• Activity: Apart from the pictures, return every line of the listing exactly.

=== Section Start ===

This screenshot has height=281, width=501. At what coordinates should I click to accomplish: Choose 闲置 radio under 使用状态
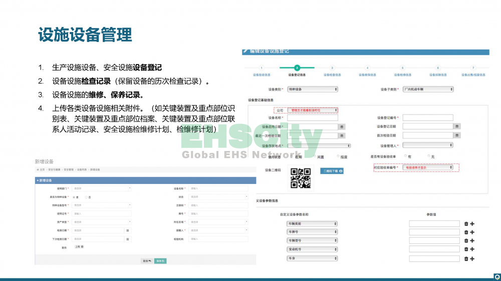pyautogui.click(x=314, y=157)
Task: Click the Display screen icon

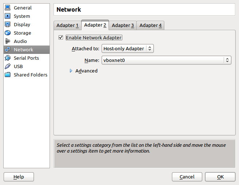Action: (x=8, y=24)
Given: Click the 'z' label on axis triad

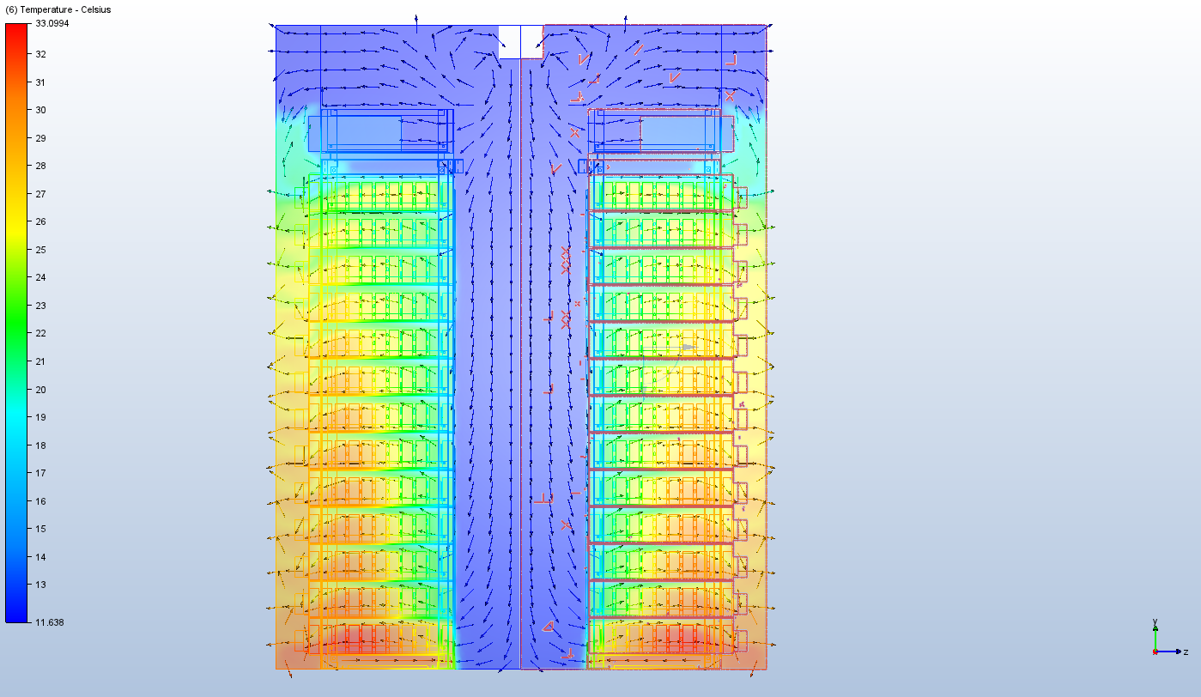Looking at the screenshot, I should 1186,652.
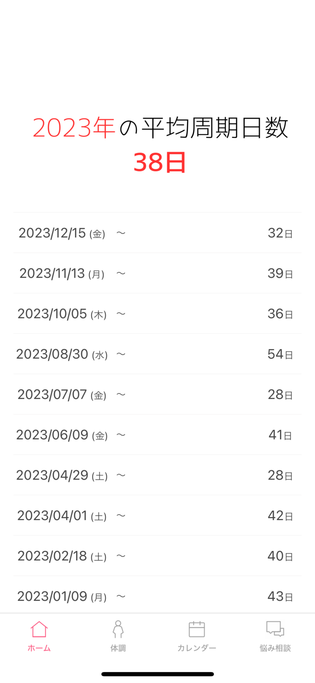Tap the 2023/08/30 cycle entry

(158, 354)
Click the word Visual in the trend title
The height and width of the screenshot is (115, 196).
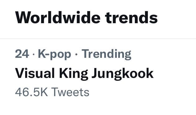[35, 73]
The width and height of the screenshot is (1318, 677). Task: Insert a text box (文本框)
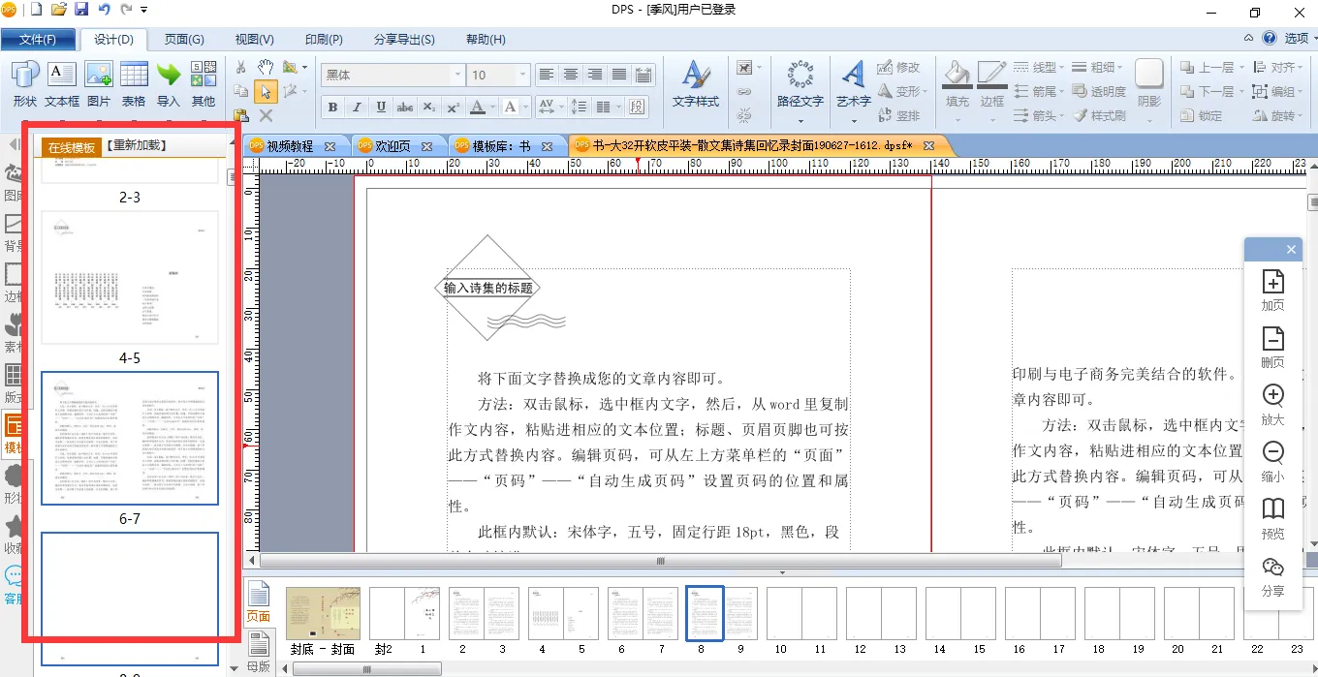click(x=61, y=83)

=== Section End ===

• Final answer:
This screenshot has height=281, width=501. At what coordinates should I click to accomplish: Choose 闲置 radio under 使用状态
pyautogui.click(x=314, y=157)
Task: Click the Display screen icon

Action: (x=8, y=24)
Given: Click the 'z' label on axis triad

Looking at the screenshot, I should 1186,652.
Tap the 2023/08/30 cycle entry

(158, 354)
Click the word Visual in the trend title
The height and width of the screenshot is (115, 196).
[35, 73]
The width and height of the screenshot is (1318, 677). Task: Insert a text box (文本框)
click(x=61, y=83)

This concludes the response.